[Screenshot grounding data]
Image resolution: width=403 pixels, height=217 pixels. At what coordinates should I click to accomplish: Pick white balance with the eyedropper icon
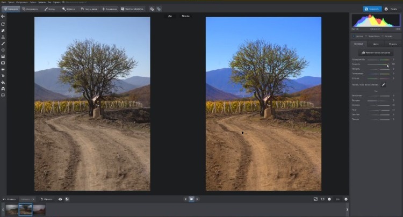click(384, 85)
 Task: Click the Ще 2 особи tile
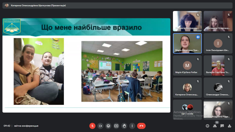coord(187,110)
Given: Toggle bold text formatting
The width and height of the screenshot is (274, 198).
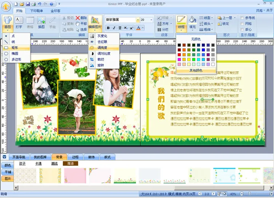Looking at the screenshot, I should pos(108,28).
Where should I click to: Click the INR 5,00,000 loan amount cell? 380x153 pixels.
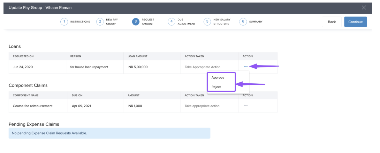coord(138,67)
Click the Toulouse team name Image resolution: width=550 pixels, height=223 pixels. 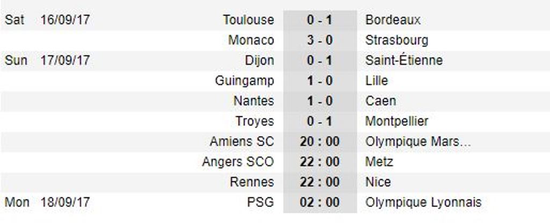(248, 20)
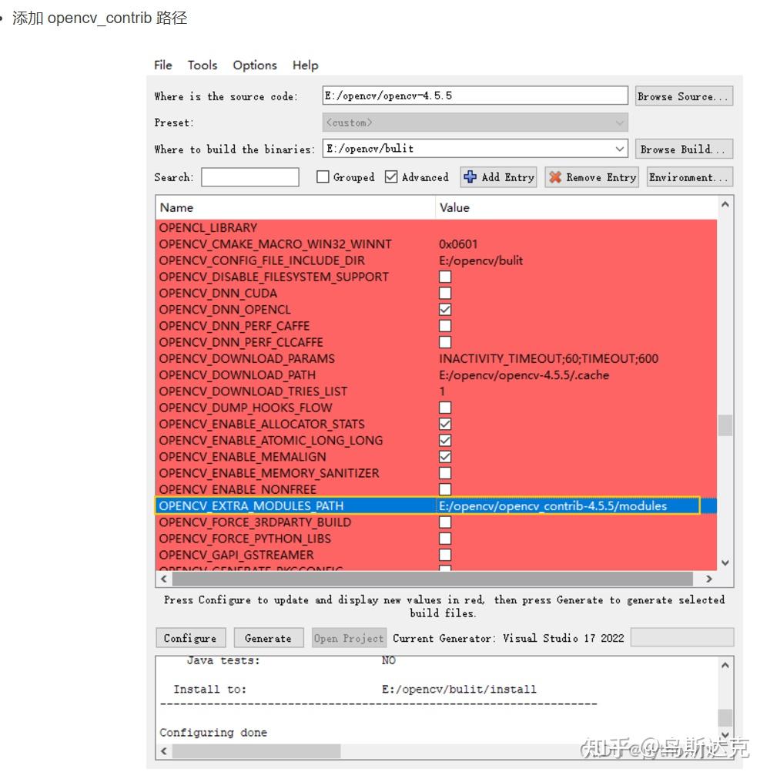The width and height of the screenshot is (770, 779).
Task: Uncheck the Advanced checkbox
Action: 392,176
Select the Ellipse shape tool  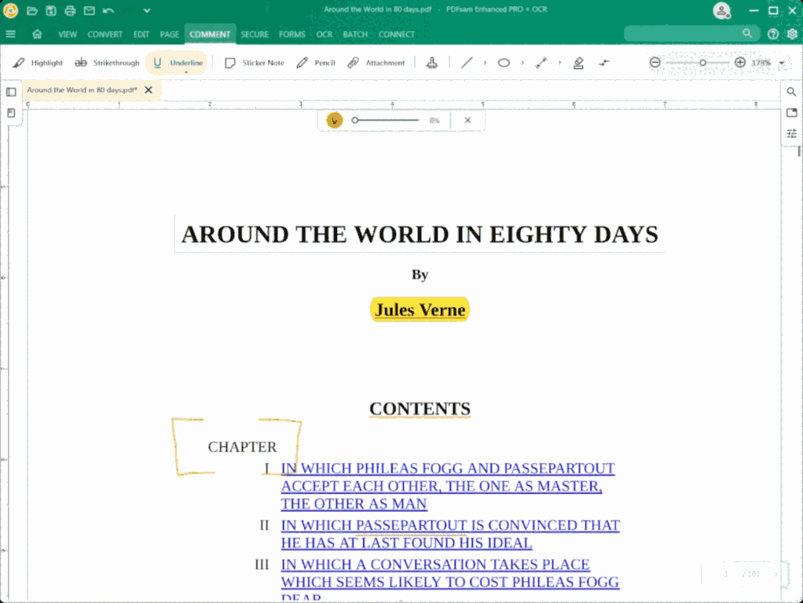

• _WORK TO COMPLETE_
What you return should be only the exact lines from the top of the entries through the line with "Given: Toggle bold text formatting", minus the pictures.

• _OUTPUT FOR THIS TASK_
Image resolution: width=403 pixels, height=217 pixels. At what coordinates should I click to accomplish: Pick white balance with the eyedropper icon
click(384, 85)
 Task: Click the Ще 2 особи tile
coord(187,110)
Given: Toggle bold text formatting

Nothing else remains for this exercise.